Because obesity reduces antibody responses to hepatitis B vaccine in adults and to tetanus vaccine in children,4, 12, 13, 14 elevated antibody response to influenza vaccination in our obese study participants was unexpected. Our data show that obese individuals mount a vigorous initial antibody response to TIV. However, a vaccine is protective only if the antibody titer is maintained throughout the period when influenza virus is circulating in the population. To examine the level of antibody maintenance after vaccination, we measured antibody levels 12 months after vaccination. Increases in BMI were positively correlated to decreases in antibody titer. More than 50% of the obese participants had a 4-fold decrease in HAI titers to A/Brisbane/10 and B/Brisbane/60, and 47% had a 4-fold decrease in HAI titer to A/Brisbane/59 at 12 months compared with 1 month post vaccination. By comparison, <25% of healthy weight participants had a >4-fold decrease in HAI titer to A/Brisbane/59 and B/Brisbane/60. The objectives of our ongoing study include more precise definition of the kinetics of this differential decline in antibody titer as well as follow-up of participants to determine whether BMI influences the actual rates of laboratory-confirmed influenza in vaccinated individuals. In addition to stimulating production of influenza antigen-specific antibodies, influenza vaccination also functions to generate a CD8+ T-cell response. The importance of a robust CD8+ T-cell memory response has been appreciated, and there is great interest in developing influenza vaccines that can promote a heightened T-cell memory response. Our own work in a murine diet-induced obesity model demonstrated an impaired CD8+ T-cell memory response leading to increased morbidity and mortality from an influenza challenge.16 In addition, it has also been suggested that there is an obesity-associated decrease in naive T cells and T-cell diversity,21 which could contribute to the impaired CD8+ T-cell response seen in our study.

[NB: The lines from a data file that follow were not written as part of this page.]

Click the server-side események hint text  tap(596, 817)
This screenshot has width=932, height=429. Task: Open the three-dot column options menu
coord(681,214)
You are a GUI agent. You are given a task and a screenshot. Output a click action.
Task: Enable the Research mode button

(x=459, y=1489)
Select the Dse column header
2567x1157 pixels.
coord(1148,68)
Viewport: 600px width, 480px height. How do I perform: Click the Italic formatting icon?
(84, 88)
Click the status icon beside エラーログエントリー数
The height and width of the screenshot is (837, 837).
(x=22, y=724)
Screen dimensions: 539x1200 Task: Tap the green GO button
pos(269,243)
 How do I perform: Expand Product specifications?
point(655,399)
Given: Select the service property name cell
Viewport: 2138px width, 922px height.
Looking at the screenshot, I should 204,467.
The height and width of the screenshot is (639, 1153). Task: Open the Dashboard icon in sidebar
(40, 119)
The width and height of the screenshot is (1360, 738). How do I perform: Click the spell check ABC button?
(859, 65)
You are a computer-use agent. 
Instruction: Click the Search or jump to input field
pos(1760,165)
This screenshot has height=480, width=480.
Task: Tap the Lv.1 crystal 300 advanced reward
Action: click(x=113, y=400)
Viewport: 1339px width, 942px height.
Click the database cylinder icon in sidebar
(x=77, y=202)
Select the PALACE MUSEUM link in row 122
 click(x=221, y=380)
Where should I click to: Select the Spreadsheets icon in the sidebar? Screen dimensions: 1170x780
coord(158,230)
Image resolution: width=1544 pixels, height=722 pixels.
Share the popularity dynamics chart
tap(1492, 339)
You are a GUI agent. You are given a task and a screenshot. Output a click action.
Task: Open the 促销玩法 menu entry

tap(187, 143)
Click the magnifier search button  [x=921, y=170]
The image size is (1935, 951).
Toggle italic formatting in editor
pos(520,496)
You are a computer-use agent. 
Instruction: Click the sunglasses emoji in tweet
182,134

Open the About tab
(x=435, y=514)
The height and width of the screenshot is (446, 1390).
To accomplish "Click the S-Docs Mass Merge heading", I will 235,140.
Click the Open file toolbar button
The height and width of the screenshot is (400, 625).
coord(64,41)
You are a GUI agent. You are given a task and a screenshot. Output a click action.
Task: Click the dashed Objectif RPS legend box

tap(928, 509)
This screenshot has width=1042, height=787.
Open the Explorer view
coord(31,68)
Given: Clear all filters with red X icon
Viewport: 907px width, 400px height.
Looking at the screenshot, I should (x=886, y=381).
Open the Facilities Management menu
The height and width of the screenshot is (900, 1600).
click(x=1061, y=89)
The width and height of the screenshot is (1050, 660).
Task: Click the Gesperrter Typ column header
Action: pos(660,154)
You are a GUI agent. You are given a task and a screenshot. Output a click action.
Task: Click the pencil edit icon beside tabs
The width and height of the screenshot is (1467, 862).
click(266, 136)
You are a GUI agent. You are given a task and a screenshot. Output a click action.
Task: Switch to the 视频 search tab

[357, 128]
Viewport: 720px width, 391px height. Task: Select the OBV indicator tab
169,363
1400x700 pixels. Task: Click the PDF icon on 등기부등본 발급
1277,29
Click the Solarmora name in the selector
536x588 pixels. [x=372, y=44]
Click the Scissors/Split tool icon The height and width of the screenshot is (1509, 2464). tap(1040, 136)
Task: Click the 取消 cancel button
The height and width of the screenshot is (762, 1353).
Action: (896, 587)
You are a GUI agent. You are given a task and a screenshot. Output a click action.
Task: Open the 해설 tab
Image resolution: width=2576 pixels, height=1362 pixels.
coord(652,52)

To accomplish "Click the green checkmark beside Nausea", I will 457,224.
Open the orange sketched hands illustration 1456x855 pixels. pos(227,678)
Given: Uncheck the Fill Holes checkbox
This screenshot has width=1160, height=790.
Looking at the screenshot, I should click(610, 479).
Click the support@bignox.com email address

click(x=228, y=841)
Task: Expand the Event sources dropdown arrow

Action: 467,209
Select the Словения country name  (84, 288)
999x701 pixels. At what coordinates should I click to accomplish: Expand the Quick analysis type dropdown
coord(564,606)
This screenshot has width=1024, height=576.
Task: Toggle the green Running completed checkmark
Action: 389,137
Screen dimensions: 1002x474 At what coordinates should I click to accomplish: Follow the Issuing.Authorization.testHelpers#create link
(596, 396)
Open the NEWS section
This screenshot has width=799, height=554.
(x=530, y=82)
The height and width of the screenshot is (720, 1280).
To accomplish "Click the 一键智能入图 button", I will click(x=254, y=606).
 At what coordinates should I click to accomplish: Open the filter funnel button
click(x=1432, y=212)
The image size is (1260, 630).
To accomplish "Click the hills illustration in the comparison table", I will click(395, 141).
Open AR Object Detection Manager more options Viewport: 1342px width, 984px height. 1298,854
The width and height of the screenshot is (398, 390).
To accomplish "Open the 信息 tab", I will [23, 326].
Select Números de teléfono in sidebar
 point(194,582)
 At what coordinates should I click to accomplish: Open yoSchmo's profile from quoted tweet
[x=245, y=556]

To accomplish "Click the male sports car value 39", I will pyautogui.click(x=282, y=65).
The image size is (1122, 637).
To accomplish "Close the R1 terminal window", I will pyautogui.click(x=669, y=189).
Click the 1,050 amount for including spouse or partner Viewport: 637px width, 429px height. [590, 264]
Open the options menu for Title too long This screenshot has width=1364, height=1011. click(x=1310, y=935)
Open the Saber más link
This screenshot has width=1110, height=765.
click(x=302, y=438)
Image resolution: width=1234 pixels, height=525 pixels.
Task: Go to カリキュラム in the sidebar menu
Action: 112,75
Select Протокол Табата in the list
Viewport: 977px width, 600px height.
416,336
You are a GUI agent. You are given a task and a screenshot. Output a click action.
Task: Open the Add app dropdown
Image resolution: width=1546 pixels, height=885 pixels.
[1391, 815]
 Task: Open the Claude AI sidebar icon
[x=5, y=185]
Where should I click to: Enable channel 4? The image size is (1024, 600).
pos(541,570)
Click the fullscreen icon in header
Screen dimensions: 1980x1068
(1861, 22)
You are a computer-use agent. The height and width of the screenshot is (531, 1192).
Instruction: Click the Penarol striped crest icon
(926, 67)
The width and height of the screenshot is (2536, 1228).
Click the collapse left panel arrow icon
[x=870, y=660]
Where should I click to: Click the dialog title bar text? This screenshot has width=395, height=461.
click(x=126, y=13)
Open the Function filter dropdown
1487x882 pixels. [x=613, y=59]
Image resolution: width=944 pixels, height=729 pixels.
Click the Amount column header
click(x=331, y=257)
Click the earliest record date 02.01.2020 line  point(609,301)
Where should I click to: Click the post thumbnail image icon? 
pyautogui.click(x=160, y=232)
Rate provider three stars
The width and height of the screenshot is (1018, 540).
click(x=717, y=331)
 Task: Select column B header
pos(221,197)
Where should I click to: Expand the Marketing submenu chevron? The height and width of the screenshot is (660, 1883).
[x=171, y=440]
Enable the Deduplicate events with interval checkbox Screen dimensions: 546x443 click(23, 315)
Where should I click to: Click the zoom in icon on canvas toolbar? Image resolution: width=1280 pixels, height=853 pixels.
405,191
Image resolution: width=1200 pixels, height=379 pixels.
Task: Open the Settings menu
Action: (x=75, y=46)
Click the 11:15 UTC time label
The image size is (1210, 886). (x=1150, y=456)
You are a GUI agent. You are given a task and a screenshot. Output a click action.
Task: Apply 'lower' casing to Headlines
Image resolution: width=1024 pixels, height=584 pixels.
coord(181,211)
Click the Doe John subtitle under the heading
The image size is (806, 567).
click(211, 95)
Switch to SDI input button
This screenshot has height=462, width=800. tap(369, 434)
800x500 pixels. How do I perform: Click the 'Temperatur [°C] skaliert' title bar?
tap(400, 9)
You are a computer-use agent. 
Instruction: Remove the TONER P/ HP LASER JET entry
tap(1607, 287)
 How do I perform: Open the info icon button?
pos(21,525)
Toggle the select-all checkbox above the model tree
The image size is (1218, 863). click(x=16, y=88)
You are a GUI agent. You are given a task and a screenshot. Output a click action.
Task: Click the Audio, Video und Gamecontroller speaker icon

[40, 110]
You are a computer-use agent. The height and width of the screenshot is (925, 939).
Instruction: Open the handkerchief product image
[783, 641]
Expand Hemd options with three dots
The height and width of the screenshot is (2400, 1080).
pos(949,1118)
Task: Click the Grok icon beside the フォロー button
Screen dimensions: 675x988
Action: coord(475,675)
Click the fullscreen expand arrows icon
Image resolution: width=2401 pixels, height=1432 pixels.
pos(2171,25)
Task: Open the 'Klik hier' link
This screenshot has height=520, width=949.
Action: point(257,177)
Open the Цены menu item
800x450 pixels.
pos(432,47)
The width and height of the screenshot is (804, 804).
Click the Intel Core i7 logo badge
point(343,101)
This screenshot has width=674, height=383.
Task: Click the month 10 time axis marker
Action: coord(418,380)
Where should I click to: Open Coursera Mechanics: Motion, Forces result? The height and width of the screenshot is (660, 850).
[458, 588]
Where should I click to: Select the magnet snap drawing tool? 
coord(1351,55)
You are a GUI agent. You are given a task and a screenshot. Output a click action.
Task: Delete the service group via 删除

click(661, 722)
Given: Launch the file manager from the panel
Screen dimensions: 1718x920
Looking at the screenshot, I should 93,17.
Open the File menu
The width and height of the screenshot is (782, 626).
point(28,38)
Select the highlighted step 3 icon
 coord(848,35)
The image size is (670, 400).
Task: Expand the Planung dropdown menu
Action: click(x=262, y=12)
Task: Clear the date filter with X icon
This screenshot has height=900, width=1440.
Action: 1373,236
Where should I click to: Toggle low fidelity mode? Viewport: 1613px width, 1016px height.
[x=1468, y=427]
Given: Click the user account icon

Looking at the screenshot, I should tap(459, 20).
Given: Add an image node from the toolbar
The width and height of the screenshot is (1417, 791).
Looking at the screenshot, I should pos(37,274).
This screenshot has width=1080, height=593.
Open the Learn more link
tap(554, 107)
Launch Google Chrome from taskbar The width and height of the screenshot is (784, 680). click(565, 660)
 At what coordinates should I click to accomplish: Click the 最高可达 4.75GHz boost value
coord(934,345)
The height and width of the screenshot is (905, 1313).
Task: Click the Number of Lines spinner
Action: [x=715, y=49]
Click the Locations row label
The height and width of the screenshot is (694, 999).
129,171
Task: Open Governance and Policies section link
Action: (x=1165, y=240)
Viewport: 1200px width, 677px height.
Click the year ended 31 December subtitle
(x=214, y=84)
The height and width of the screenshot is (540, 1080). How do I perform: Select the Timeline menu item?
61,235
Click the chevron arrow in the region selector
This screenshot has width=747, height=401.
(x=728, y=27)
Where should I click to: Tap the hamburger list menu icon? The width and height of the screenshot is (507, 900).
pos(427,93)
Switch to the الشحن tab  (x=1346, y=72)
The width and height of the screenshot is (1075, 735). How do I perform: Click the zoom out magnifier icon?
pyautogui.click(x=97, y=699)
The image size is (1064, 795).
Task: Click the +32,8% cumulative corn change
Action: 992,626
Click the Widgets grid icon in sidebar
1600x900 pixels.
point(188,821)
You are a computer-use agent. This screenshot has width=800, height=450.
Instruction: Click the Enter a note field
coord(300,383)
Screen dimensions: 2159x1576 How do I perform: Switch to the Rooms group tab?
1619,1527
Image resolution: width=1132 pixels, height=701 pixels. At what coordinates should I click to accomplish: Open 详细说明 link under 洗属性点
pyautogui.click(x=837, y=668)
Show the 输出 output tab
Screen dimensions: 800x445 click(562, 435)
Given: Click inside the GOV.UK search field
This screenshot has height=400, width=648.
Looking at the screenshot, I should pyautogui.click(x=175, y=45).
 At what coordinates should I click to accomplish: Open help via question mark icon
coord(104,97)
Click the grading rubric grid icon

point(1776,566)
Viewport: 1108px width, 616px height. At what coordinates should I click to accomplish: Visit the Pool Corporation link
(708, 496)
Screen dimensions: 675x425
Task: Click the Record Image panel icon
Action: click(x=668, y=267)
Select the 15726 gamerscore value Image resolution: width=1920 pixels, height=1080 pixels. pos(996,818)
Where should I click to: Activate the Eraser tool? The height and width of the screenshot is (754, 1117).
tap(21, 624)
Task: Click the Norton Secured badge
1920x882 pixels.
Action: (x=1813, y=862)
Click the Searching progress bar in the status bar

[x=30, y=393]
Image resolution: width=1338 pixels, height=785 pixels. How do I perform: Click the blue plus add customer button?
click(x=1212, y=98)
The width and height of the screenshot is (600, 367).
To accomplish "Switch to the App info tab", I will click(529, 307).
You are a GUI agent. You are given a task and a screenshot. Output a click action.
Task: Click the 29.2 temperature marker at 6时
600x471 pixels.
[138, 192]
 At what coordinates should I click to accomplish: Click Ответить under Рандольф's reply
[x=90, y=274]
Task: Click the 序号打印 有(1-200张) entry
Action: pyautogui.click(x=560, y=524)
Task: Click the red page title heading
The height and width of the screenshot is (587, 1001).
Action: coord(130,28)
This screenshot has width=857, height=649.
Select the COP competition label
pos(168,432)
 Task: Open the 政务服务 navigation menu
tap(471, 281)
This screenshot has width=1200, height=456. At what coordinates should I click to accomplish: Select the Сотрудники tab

Influenza-specific CD8+ T cells do not protect against infection, but instead act to limit progression of disease, allow for more rapid viral clearance and lessen the severity of disease.22 Whereas the targets for antibodies are the proteins on the surface of the influenza virus, the targets for CD8+ T cells are located on the internal, highly conserved proteins of the virus, which allow for extensive cross reactivity against multiple strains of influenza virus. The influenza virus surface proteins have a tendency to change frequently; as such, an antibody-based vaccine may be protective for 1 year, but not the next.23 Because memory CD8+ T cells are specific to internal influenza proteins that vary little from year to year, it is likely more effective and efficient to develop influenza vaccines which expand memory CD8+ T-cell populations, in addition to invoking a robust antibody response.24 Indeed, CD8+ T-cell cytotoxic activity correlates better with influenza protection than antibody titer in an elderly population.25

We found that percentage of influenza-activated CD8+ T cells were decreased in the obese participants, and two markers of functional CD8+ activity, IFNγ and granzyme B, were also significantly decreased in the obese participants. CD8+ T cells kill virus-infected cells by release of perforin and granzyme B26 and inhibit viral replication by the release of IFNγ.27 The fact that influenza-stimulated CD8+ T cells from obese individuals were deficient in the expression of both of these proteins strongly suggests that protection from an influenza infection may be not be optimal in the obese population.

We report here, for the first time, that influenza vaccine antibody levels decline significantly and CD8+ T-cell responses are defective in obese compared with healthy weight individuals. These findings suggest a mechanism for the increased risk of severe disease from pH1N1 infection in the obese population. If antibody titers and influenza vaccination-induced memory CD8+ T-cell populations are not maintained over time by the obese individuals, they may be at risk for suboptimal vaccine response. Additional studies are needed to determine the risk of influenza infection in a vaccinated obese population.